Segment Start: Exercise inputs
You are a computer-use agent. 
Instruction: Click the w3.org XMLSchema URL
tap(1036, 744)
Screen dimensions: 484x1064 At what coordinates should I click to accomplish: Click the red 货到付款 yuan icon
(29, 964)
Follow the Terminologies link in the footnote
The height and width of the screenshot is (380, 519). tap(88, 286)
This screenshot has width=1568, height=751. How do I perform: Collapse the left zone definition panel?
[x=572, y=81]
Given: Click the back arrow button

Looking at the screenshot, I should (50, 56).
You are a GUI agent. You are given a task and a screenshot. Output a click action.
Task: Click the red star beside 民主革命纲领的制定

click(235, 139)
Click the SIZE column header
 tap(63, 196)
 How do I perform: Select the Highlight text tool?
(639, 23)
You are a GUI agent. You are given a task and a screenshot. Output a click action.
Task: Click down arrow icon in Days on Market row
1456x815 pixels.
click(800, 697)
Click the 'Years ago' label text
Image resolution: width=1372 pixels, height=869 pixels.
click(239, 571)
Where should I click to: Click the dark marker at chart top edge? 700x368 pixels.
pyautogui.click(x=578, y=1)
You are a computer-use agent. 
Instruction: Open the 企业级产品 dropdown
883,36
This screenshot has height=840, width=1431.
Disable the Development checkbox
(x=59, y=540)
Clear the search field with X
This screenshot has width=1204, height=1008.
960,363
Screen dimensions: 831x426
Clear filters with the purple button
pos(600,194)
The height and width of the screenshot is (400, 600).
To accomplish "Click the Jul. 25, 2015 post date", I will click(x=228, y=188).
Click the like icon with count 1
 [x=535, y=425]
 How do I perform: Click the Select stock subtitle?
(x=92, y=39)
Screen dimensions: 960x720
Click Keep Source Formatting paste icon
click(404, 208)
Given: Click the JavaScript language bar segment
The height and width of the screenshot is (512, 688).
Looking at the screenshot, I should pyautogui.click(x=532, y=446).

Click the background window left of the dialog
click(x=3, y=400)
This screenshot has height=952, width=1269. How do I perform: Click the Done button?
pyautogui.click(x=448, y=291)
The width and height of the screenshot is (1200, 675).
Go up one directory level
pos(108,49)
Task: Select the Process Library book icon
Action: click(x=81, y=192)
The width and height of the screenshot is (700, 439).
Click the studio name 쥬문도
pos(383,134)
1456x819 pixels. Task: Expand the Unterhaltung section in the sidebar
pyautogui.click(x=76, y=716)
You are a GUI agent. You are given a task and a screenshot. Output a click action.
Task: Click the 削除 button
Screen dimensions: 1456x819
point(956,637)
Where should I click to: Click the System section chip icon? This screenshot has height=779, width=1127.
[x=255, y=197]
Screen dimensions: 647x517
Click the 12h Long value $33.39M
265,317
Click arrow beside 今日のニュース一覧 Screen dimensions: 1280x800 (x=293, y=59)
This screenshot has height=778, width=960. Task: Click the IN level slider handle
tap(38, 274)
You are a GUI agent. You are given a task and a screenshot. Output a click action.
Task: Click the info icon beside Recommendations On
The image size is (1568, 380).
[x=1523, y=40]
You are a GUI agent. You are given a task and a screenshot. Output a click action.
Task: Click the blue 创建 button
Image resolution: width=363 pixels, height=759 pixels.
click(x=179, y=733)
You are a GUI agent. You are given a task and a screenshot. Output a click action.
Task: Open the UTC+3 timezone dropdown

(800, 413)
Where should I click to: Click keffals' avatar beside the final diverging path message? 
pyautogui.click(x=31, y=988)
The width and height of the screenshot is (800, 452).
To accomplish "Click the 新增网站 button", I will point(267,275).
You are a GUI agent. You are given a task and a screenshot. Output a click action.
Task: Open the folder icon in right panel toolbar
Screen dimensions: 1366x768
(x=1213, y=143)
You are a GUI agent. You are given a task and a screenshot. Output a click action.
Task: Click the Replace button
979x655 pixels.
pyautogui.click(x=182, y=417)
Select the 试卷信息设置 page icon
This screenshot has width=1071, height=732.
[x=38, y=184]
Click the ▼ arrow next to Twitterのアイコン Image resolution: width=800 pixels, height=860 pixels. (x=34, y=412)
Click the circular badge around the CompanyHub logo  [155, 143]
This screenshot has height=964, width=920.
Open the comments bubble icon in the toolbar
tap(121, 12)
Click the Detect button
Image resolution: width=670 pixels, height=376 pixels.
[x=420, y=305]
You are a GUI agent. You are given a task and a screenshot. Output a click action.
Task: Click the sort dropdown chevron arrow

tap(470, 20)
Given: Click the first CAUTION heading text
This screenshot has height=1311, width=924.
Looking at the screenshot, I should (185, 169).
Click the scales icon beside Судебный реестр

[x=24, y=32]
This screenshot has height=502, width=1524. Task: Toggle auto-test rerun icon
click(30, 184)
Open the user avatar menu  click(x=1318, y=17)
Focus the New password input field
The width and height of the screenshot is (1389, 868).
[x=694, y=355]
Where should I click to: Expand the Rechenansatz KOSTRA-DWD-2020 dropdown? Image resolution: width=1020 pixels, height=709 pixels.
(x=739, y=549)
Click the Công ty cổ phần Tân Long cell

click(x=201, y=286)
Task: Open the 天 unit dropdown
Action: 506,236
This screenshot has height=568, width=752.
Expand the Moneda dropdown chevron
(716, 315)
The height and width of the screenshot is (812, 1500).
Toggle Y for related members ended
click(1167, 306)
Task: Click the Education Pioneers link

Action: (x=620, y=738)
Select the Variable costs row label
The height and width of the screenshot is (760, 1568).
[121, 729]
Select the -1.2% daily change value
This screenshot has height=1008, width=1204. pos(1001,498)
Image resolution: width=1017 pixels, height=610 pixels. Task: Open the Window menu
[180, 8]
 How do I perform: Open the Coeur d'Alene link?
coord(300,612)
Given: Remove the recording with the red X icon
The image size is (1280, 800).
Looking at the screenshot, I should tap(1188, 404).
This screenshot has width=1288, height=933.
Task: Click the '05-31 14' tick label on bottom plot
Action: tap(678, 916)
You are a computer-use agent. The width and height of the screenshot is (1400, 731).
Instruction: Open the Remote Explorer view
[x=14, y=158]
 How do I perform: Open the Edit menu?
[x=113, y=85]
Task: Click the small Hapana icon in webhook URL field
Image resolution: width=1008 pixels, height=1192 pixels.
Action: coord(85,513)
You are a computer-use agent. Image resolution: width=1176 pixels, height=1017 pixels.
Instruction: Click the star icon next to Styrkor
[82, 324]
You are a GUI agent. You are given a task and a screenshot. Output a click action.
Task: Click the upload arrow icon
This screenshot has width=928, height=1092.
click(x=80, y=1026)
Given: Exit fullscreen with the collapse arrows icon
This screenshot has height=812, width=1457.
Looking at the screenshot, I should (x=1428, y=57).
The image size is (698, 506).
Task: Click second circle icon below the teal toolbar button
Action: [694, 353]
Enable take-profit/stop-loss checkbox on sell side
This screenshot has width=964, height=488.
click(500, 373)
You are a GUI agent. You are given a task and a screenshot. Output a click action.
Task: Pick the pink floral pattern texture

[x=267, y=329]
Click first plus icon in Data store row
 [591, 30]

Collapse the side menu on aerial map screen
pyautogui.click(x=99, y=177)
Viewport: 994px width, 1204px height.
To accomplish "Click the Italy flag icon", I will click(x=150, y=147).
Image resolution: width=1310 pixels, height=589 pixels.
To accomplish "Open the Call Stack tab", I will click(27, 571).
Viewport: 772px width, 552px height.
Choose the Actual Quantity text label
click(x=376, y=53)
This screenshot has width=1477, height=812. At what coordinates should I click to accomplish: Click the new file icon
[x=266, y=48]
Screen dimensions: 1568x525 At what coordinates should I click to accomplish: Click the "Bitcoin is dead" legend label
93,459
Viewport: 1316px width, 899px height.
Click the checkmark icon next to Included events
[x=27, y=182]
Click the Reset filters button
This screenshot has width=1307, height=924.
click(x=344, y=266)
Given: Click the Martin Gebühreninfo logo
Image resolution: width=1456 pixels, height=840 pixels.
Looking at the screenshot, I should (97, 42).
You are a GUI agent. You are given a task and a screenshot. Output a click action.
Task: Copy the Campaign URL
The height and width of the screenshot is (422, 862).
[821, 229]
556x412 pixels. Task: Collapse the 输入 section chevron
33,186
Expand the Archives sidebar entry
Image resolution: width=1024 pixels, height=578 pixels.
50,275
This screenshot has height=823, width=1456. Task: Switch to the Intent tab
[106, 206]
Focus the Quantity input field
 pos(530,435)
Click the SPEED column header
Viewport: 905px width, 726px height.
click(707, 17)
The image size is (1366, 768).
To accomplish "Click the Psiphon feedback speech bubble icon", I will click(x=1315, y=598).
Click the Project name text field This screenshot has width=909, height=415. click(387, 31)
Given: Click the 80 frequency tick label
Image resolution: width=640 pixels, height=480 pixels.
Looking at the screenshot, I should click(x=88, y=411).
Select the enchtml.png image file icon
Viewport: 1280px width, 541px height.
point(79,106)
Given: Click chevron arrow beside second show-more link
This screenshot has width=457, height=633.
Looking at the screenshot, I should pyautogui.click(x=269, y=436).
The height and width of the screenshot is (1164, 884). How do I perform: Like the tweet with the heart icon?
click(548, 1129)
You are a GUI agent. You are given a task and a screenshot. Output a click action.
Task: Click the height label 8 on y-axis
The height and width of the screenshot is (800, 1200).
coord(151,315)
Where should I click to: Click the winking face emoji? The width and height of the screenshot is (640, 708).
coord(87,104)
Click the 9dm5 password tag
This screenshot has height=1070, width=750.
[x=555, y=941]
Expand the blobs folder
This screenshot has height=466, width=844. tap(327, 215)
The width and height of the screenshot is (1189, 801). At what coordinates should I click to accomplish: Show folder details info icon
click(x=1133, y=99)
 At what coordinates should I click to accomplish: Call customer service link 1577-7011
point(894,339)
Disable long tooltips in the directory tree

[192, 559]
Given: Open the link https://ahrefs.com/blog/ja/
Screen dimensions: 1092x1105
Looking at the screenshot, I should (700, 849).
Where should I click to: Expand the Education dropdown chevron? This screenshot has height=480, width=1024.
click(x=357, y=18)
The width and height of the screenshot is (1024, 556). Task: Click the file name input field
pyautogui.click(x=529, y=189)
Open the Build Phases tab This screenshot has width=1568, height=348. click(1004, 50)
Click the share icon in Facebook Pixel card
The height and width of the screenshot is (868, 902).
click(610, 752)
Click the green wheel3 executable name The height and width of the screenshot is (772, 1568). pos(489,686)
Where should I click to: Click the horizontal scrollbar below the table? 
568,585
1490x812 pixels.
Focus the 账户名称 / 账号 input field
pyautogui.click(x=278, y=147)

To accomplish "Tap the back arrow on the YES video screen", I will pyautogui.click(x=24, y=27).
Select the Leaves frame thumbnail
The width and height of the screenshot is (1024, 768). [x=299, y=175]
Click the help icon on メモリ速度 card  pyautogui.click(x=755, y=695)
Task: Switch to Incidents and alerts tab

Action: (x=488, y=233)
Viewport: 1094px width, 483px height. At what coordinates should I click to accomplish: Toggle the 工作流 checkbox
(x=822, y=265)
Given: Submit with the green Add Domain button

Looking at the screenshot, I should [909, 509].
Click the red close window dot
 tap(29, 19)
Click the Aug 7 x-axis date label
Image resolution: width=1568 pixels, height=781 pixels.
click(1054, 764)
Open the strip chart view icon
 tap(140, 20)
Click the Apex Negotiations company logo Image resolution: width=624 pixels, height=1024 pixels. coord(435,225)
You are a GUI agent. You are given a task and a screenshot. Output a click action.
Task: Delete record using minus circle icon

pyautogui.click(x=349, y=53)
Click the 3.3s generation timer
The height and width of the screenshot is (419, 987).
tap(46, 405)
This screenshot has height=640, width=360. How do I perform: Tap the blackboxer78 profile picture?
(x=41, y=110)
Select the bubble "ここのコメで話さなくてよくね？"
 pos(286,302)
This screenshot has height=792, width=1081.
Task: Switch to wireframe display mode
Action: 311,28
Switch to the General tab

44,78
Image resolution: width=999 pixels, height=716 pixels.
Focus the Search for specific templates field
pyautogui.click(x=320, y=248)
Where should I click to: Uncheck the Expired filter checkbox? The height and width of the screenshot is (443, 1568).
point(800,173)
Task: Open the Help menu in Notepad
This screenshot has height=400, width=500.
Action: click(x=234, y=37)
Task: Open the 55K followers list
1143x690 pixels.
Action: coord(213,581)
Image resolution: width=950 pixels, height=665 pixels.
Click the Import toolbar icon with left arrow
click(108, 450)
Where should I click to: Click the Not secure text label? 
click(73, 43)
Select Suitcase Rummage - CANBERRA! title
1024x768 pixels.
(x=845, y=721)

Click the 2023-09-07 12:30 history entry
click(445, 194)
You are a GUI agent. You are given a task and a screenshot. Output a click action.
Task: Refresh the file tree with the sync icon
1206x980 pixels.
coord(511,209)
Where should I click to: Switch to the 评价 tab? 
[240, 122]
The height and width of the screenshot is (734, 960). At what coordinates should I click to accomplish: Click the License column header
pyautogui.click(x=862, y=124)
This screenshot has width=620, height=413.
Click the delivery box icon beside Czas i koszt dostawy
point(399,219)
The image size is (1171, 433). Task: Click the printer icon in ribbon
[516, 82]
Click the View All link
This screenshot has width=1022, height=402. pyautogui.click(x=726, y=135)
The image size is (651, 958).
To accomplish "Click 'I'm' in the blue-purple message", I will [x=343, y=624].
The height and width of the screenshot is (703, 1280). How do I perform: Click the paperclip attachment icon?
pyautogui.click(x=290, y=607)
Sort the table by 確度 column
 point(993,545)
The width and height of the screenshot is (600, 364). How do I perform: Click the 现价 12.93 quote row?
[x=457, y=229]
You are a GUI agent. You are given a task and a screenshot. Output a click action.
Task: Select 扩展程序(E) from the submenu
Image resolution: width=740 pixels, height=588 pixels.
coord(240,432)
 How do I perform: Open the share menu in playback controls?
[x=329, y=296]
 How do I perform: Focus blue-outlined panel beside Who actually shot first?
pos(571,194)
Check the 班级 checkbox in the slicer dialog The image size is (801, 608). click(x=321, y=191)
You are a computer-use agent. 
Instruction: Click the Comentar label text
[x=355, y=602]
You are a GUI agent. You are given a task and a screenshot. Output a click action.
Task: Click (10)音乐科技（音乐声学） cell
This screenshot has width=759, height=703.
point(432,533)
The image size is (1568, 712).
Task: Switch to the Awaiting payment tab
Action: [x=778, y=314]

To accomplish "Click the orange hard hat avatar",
Segment End: Exercise inputs
*What the task asks*
If a line in the records holds the string "axis", copy it.

*Answer to this problem*
Task: Click the height label 8 on y-axis
Click the Aug 7 x-axis date label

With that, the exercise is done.